• **Text for analysis**

Reliability Analysis using Hadoop and MapReduce

Project Information

Discipline
Statistics (403) 
Subdiscipline
14.02 Aerospace, Aeronautical, and Astronautical Engineering 
Orientation
Research 
Abstract

Researchers can now analyze massive databases that were previously too cumbersome, inconsistent or irregular to drive high-quality output. The goal of this project is to first understand cloud platform infrastructures and then to investigate the use of cloud-computing and Big Data analytics to analyze data-intensive applications.

Intellectual Merit

This research will investigate the use of Hadoop and MapReduce database on performing reliability analysis on aerospace applications. The resulting material and results will be made available.

Broader Impacts

This research will provide an introduction to applying reliability analysis techniques to Big Data. Reliability analysis is an essential component of examining manufacturing processes/systems and computing power and efficiency will be essential for the analyses. The research results will be made to make available to FutureGrid.

• **Exercise tasks**
1 > Duplicate the Hadoop reliability project description between "Subdiscipline" and "be made available.", inclusive.
2 > Please finish out the next part of the Hadoop reliability project description, carrying on from its final sentence.
The items after the Hadoop reliability project description are separate material.

• **Excerpted records**

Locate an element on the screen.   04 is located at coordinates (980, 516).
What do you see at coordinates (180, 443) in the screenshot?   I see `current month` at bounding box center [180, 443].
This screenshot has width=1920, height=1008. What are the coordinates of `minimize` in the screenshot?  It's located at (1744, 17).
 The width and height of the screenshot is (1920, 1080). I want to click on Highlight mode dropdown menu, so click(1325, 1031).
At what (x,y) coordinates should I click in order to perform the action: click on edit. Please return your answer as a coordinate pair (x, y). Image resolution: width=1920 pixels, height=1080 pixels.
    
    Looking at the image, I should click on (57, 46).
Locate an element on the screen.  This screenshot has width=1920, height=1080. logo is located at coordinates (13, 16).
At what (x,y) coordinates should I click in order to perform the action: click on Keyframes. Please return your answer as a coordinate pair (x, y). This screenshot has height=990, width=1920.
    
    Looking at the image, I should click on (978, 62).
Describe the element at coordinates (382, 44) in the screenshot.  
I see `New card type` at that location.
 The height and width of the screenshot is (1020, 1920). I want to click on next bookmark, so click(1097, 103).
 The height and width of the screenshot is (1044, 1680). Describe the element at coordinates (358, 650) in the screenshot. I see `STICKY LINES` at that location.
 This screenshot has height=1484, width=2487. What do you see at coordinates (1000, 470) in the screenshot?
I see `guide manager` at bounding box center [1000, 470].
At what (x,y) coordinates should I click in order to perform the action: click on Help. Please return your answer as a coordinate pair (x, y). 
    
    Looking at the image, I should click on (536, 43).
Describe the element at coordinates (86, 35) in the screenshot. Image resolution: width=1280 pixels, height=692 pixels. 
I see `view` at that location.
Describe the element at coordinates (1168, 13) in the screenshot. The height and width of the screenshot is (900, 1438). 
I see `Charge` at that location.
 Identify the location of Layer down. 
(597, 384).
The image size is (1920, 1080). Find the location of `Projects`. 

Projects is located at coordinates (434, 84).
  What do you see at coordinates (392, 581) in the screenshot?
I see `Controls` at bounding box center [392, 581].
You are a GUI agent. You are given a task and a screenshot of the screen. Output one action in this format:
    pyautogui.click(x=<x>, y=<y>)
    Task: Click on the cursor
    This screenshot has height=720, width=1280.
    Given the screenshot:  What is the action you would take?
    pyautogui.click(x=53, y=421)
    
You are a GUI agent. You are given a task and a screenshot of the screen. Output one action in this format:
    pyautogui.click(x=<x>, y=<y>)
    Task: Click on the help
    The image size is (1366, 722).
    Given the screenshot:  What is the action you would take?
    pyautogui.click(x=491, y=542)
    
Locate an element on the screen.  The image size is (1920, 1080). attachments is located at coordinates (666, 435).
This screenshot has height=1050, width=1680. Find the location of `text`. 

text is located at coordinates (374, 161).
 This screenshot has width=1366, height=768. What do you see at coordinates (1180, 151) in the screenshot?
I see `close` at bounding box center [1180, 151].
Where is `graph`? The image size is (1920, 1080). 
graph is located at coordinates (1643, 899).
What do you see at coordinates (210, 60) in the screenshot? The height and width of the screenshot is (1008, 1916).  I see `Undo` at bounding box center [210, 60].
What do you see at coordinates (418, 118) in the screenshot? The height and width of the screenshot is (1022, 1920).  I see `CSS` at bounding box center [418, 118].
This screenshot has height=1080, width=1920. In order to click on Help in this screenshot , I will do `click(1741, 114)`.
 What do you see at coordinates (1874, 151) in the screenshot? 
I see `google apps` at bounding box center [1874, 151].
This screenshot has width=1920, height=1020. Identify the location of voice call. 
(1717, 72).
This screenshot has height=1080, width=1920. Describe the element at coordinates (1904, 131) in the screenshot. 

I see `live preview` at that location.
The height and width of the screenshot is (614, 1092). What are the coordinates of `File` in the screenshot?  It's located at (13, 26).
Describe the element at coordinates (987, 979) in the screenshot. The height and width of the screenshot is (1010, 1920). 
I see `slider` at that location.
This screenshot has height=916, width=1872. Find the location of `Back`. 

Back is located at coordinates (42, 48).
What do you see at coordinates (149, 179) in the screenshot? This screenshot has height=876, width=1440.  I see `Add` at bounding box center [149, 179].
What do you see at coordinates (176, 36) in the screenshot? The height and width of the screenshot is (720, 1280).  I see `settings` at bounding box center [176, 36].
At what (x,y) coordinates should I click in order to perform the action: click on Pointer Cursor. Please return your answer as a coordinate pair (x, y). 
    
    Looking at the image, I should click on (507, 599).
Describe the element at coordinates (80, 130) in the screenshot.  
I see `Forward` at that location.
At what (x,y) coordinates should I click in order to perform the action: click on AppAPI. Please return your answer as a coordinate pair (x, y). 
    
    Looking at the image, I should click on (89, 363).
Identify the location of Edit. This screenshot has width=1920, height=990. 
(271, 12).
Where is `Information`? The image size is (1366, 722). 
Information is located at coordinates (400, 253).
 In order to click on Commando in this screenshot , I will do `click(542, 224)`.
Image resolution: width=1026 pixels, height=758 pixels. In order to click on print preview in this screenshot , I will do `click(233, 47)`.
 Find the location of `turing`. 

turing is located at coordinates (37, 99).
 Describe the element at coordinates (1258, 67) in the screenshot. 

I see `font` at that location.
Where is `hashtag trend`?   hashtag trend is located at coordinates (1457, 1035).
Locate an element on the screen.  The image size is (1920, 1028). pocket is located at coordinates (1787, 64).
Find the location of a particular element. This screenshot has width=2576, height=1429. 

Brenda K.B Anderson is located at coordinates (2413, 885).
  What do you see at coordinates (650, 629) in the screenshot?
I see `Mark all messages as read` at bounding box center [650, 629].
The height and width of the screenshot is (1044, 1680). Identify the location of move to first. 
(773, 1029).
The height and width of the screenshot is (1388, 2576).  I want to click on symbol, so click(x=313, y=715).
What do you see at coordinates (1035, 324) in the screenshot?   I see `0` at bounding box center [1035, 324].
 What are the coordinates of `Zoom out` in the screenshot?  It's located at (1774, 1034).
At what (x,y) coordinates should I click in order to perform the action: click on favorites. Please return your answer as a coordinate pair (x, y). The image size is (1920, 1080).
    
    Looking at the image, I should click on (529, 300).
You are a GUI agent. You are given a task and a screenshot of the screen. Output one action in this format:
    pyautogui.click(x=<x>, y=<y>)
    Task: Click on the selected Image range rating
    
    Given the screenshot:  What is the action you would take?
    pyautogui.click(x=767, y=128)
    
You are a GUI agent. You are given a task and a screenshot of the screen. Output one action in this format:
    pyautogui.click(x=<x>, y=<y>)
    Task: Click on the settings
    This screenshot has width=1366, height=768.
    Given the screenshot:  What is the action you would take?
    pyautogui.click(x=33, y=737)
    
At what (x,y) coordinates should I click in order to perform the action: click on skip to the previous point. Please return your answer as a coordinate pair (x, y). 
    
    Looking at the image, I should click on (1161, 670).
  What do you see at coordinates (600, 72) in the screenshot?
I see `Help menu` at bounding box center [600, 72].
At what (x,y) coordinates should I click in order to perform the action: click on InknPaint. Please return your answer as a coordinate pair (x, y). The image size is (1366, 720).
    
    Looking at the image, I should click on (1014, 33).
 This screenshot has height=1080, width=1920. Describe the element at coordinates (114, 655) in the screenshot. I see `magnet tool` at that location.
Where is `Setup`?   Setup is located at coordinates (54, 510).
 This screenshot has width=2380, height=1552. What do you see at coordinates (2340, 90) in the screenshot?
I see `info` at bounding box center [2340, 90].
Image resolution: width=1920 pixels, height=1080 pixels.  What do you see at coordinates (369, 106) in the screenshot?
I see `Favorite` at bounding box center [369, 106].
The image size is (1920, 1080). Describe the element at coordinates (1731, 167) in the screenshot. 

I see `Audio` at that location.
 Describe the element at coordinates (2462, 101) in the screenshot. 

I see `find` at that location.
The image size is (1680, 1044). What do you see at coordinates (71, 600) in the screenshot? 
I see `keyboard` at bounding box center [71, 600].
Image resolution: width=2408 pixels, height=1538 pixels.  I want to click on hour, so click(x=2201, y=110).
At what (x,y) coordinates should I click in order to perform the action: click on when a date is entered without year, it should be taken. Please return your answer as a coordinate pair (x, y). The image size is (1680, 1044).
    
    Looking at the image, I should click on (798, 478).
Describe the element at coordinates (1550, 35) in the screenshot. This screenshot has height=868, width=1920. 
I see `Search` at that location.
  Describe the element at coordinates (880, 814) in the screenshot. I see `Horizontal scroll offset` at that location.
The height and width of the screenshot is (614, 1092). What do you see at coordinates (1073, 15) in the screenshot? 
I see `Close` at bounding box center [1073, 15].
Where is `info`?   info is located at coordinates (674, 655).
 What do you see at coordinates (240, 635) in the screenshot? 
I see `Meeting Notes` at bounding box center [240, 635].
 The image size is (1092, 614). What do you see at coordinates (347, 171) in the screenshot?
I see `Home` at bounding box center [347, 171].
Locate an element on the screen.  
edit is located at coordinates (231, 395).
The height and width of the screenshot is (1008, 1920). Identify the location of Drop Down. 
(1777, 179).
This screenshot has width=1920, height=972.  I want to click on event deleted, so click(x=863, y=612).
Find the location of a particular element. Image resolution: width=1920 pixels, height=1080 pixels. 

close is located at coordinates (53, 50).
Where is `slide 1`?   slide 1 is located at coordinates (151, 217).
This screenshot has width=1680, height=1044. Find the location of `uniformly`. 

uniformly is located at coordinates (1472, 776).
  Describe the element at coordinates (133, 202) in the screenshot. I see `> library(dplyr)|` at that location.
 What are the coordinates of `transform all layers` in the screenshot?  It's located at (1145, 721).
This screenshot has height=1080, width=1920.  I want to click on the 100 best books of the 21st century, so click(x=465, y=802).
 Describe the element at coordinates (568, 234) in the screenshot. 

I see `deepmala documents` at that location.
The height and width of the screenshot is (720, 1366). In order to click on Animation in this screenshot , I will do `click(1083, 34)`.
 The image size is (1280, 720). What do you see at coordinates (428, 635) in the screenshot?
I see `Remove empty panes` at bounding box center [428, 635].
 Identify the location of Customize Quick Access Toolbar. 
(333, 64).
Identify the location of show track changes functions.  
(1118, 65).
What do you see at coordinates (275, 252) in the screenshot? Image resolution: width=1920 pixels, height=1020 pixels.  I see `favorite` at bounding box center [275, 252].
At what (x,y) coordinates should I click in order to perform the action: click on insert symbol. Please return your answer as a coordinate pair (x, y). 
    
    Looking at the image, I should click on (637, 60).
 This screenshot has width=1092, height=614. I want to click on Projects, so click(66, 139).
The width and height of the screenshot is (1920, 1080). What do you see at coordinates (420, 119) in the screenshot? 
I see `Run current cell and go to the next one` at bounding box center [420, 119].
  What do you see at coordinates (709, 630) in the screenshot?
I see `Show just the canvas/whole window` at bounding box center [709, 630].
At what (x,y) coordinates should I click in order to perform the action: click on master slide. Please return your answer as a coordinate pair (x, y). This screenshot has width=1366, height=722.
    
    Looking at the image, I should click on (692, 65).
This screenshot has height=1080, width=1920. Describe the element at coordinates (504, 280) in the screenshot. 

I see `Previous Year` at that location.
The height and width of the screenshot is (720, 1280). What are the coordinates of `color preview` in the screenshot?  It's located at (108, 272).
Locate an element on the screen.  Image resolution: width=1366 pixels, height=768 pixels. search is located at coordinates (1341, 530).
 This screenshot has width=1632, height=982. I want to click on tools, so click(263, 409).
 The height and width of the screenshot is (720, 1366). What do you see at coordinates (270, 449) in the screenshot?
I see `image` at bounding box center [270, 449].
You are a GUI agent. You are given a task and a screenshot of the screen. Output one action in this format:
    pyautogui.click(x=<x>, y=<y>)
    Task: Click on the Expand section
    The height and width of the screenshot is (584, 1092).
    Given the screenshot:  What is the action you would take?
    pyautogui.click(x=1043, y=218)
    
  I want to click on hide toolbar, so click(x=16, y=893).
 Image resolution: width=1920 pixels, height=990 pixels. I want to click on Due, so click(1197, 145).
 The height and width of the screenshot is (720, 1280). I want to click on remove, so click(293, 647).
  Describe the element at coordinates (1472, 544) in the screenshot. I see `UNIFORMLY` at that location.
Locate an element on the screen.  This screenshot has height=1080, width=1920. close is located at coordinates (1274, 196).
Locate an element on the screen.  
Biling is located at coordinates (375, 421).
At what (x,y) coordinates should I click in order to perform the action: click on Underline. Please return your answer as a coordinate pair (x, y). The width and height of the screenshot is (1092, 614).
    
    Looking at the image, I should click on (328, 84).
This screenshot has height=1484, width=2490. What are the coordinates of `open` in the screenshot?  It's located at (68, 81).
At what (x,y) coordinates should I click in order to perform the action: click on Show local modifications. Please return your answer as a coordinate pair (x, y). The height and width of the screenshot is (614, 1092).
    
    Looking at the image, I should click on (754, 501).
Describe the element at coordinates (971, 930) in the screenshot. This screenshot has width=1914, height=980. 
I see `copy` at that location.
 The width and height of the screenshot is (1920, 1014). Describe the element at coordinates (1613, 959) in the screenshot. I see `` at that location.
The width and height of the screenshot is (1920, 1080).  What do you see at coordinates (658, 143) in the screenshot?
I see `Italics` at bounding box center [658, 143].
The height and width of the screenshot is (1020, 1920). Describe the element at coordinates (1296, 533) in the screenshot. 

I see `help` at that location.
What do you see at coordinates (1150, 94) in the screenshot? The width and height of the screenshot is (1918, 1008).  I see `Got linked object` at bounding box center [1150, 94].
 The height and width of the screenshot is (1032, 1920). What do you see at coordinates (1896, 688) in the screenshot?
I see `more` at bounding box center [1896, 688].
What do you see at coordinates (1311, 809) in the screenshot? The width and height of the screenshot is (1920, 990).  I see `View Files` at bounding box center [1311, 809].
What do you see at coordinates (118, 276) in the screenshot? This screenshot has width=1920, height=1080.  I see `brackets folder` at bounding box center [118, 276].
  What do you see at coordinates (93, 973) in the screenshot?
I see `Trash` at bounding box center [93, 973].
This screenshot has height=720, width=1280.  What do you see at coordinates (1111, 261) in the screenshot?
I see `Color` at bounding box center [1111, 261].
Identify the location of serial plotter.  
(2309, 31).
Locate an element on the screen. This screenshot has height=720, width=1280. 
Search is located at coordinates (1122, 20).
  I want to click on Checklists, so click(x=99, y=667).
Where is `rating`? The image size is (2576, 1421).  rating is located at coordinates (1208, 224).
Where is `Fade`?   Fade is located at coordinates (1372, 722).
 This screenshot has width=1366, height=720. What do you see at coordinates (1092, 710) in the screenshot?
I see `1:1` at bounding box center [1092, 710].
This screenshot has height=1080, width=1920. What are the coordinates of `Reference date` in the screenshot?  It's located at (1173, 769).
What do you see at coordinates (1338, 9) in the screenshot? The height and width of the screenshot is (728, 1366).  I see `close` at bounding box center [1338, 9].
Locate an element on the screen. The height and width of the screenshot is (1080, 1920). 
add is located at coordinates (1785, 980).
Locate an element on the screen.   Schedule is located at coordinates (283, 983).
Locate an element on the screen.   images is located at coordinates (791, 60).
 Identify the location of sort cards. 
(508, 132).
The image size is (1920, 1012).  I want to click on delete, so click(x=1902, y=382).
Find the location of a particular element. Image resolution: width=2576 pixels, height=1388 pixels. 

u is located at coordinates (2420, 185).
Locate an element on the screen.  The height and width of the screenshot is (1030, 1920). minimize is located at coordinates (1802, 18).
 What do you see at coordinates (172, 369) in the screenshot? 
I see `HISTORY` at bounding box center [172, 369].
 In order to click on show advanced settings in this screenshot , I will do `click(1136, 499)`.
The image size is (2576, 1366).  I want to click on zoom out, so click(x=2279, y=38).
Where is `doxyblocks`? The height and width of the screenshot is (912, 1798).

• **Answers by task**
1 >
Subdiscipline
14.02 Aerospace, Aeronautical, and Astronautical Engineering 
Orientation
Research 
Abstract

Researchers can now analyze massive databases that were previously too cumbersome, inconsistent or irregular to drive high-quality output. The goal of this project is to first understand cloud platform infrastructures and then to investigate the use of cloud-computing and Big Data analytics to analyze data-intensive applications.

Intellectual Merit

This research will investigate the use of Hadoop and MapReduce database on performing reliability analysis on aerospace applications. The resulting material and results will be made available.

2 >
Project Contact

Project Lead
Carl Walasek (carlwala) 
Project Manager
Carl Walasek (carlwala) 
Project Members
Jay Greenberg  

Resource Requirements

Hardware Systems
  • alamo (Dell optiplex at TACC)
  • foxtrot (IBM iDataPlex at UF)
  • hotel (IBM iDataPlex at U Chicago)
  • india (IBM iDataPlex at IU)
  • sierra (IBM iDataPlex at SDSC)
 
Use of FutureGrid

This research will investigate the use of Hadoop and MapReduce on performing reliability analysis on aerospace applications.

Scale of Use

A few VMs for each aerospace application. The project will have around 5 collaborators.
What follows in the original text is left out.